Task description
Exactly as written, print the lines from the top of the listing through the line containing "The height and"; include no pictures.
- Opening Delimiter -
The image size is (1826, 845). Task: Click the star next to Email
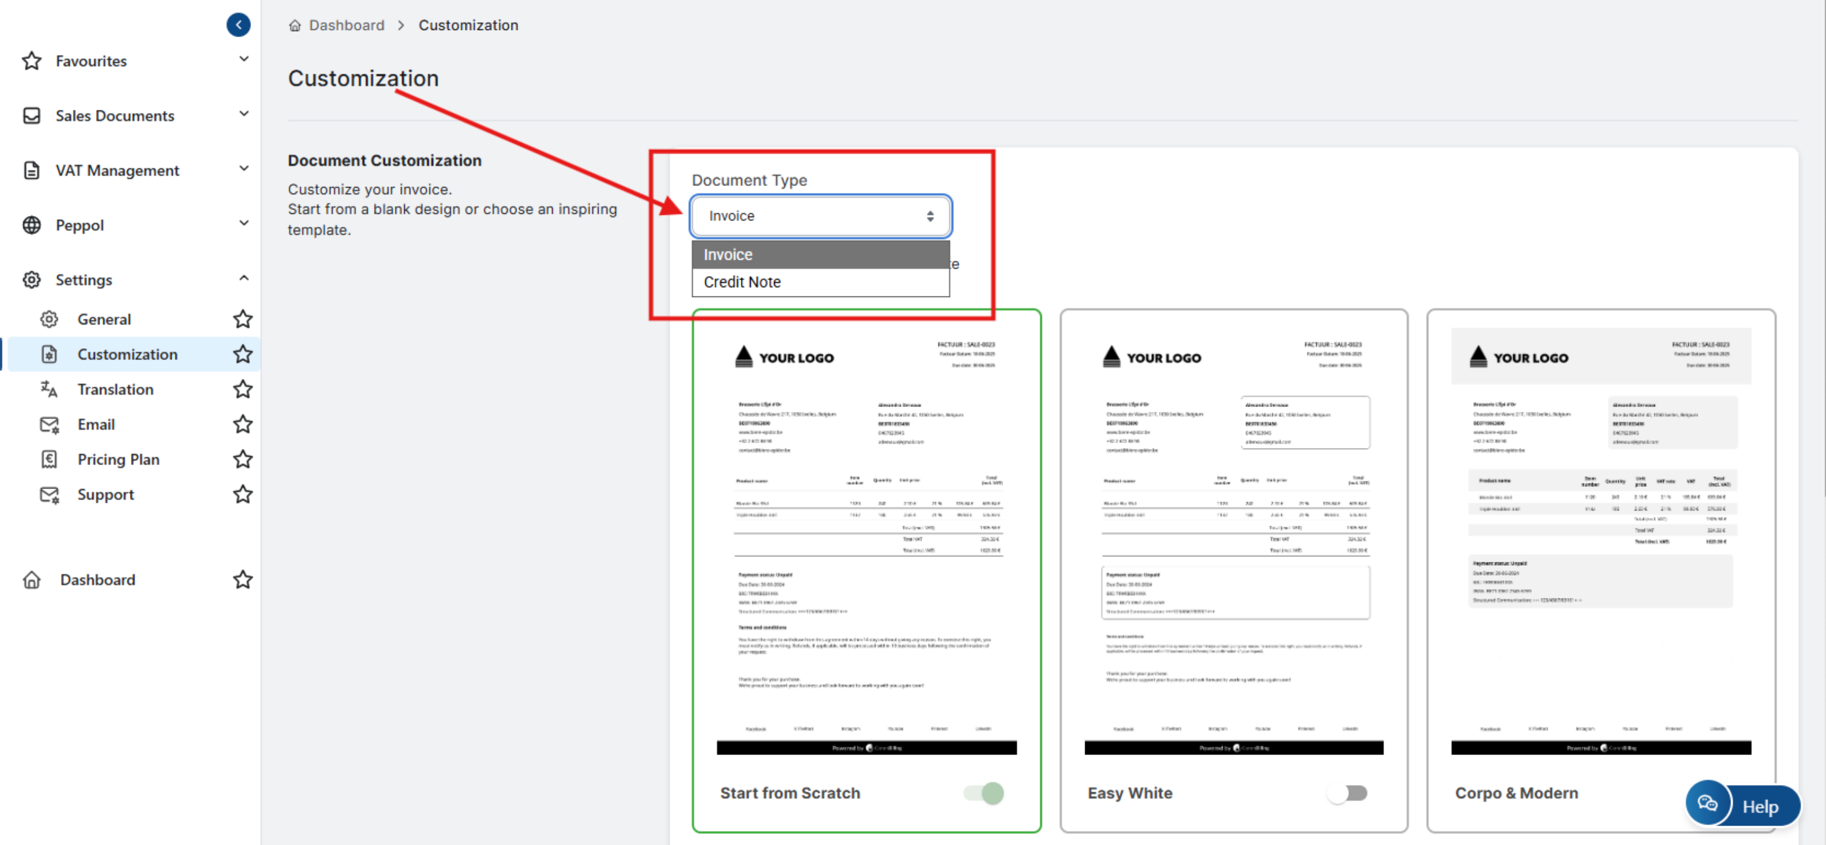coord(242,424)
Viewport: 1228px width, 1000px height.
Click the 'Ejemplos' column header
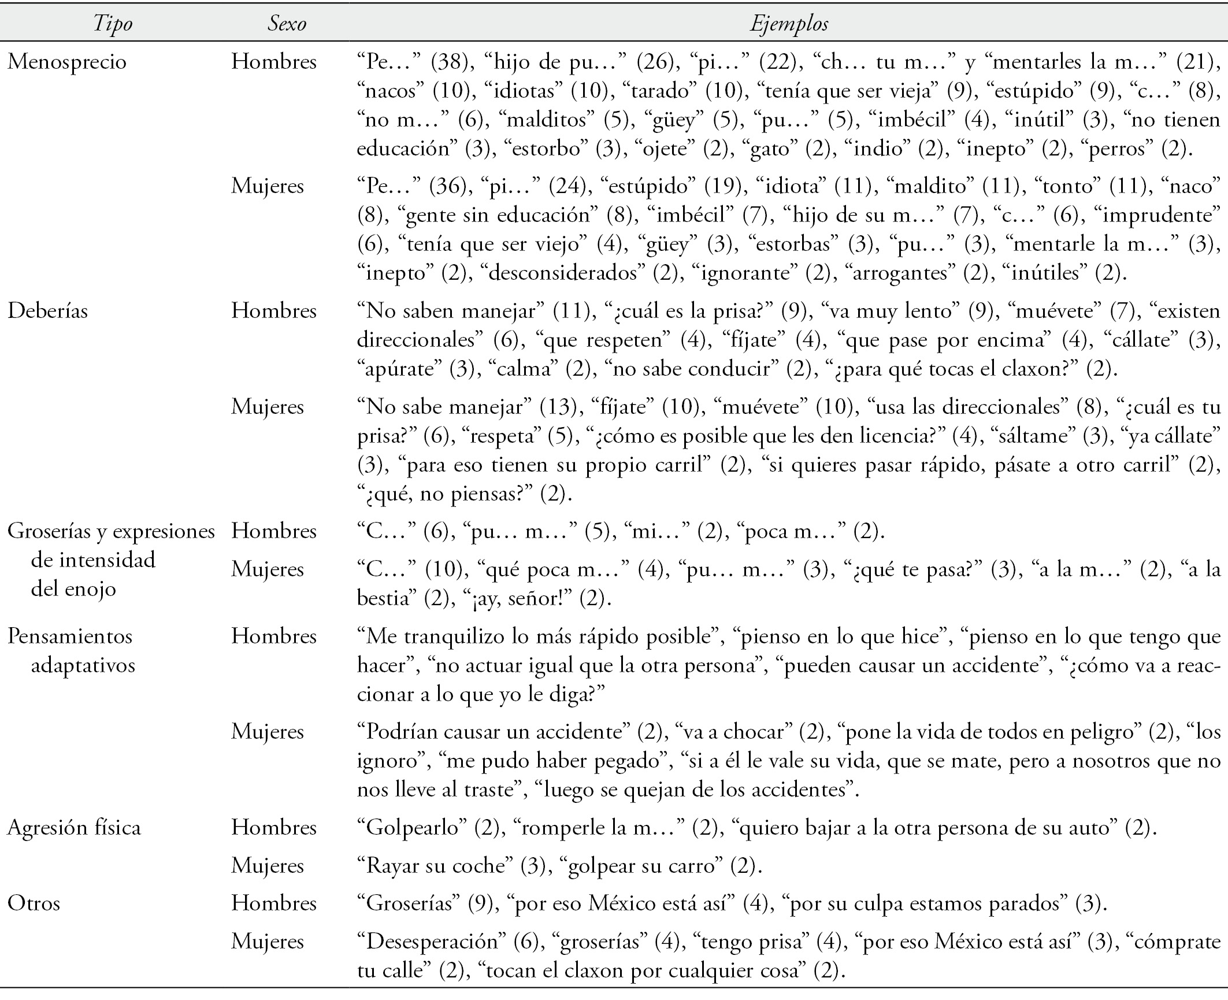[x=789, y=24]
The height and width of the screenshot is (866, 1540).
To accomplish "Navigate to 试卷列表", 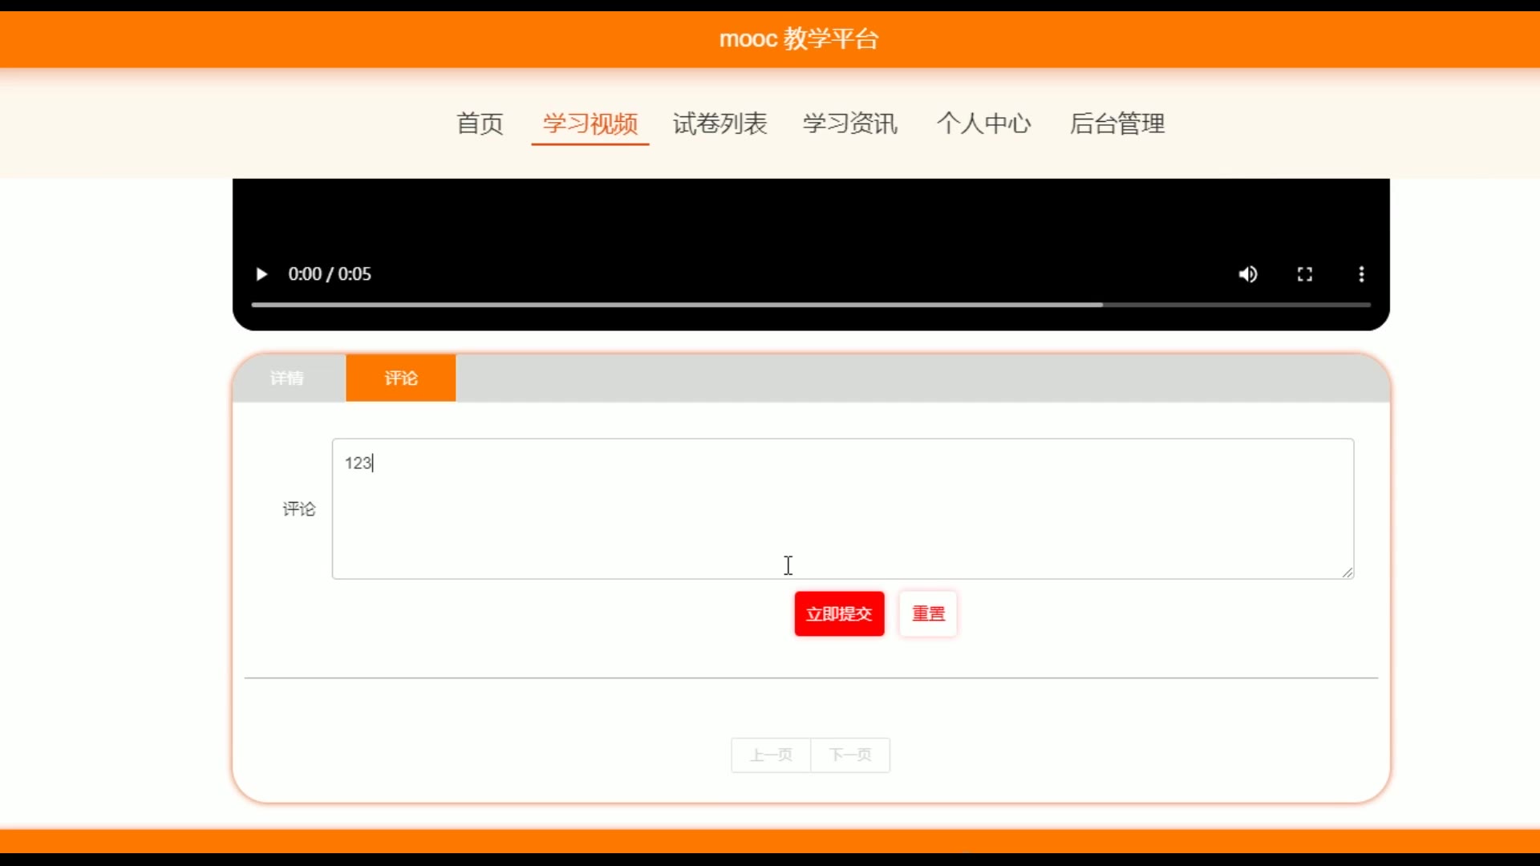I will pos(719,123).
- Closing Delimiter -
Solution to this task
The image size is (1826, 845). Task: Click the star next to Email
coord(242,424)
Viewport: 1228px width, 1000px height.
Click the 'Ejemplos' column header
[x=789, y=24]
The height and width of the screenshot is (866, 1540).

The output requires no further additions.